======== RECORDS FOR PROCESSING ========

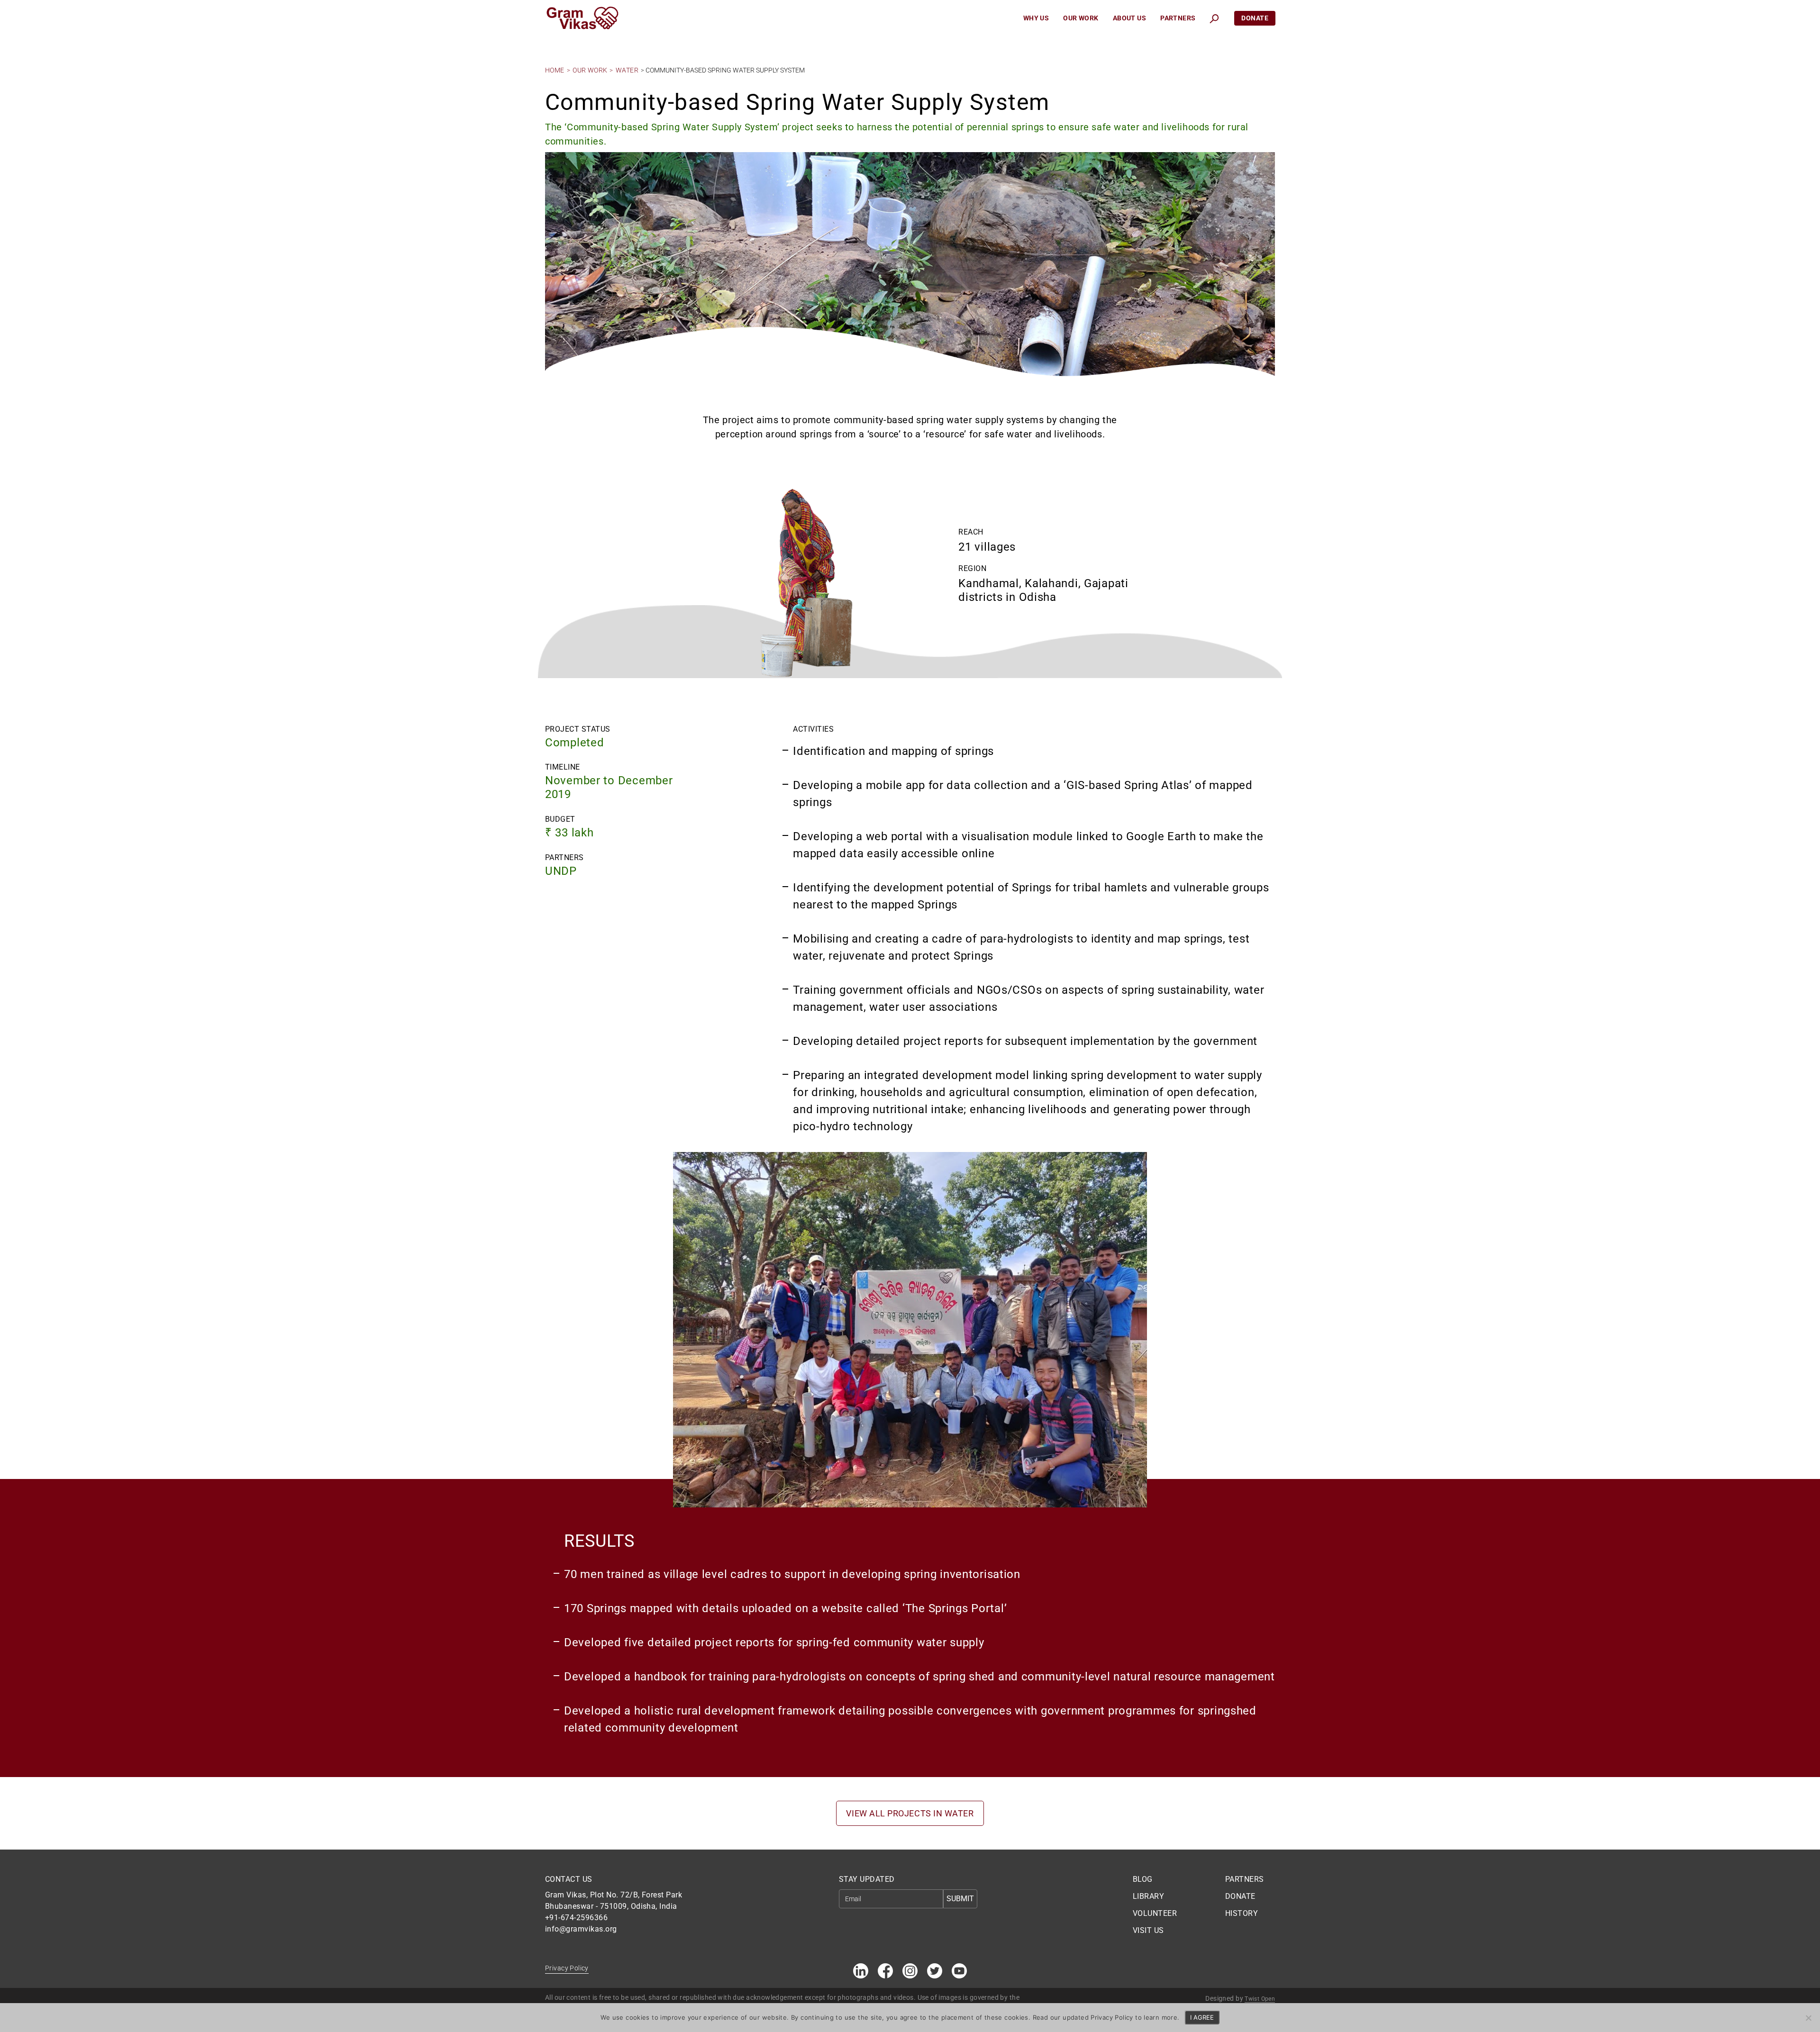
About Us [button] (1129, 18)
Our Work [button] (1080, 18)
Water (627, 70)
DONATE (1240, 1896)
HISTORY (1241, 1913)
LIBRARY (1148, 1896)
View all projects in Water (910, 1813)
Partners (1177, 18)
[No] (1808, 2018)
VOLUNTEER (1155, 1913)
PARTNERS (1244, 1879)
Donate (1254, 18)
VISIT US (1148, 1930)
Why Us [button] (1036, 18)
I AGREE (1202, 2017)
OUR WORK (590, 70)
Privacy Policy (567, 1968)
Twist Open (1260, 1999)
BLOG (1143, 1879)
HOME (554, 70)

========

EXERCISE BRIEF:
Reproduce exactly the lines from the one containing "HISTORY (1241, 1913)" through the last line of the records above, including both, and nothing else.

RESPONSE:
HISTORY (1241, 1913)
LIBRARY (1148, 1896)
View all projects in Water (910, 1813)
Partners (1177, 18)
[No] (1808, 2018)
VOLUNTEER (1155, 1913)
PARTNERS (1244, 1879)
Donate (1254, 18)
VISIT US (1148, 1930)
Why Us [button] (1036, 18)
I AGREE (1202, 2017)
OUR WORK (590, 70)
Privacy Policy (567, 1968)
Twist Open (1260, 1999)
BLOG (1143, 1879)
HOME (554, 70)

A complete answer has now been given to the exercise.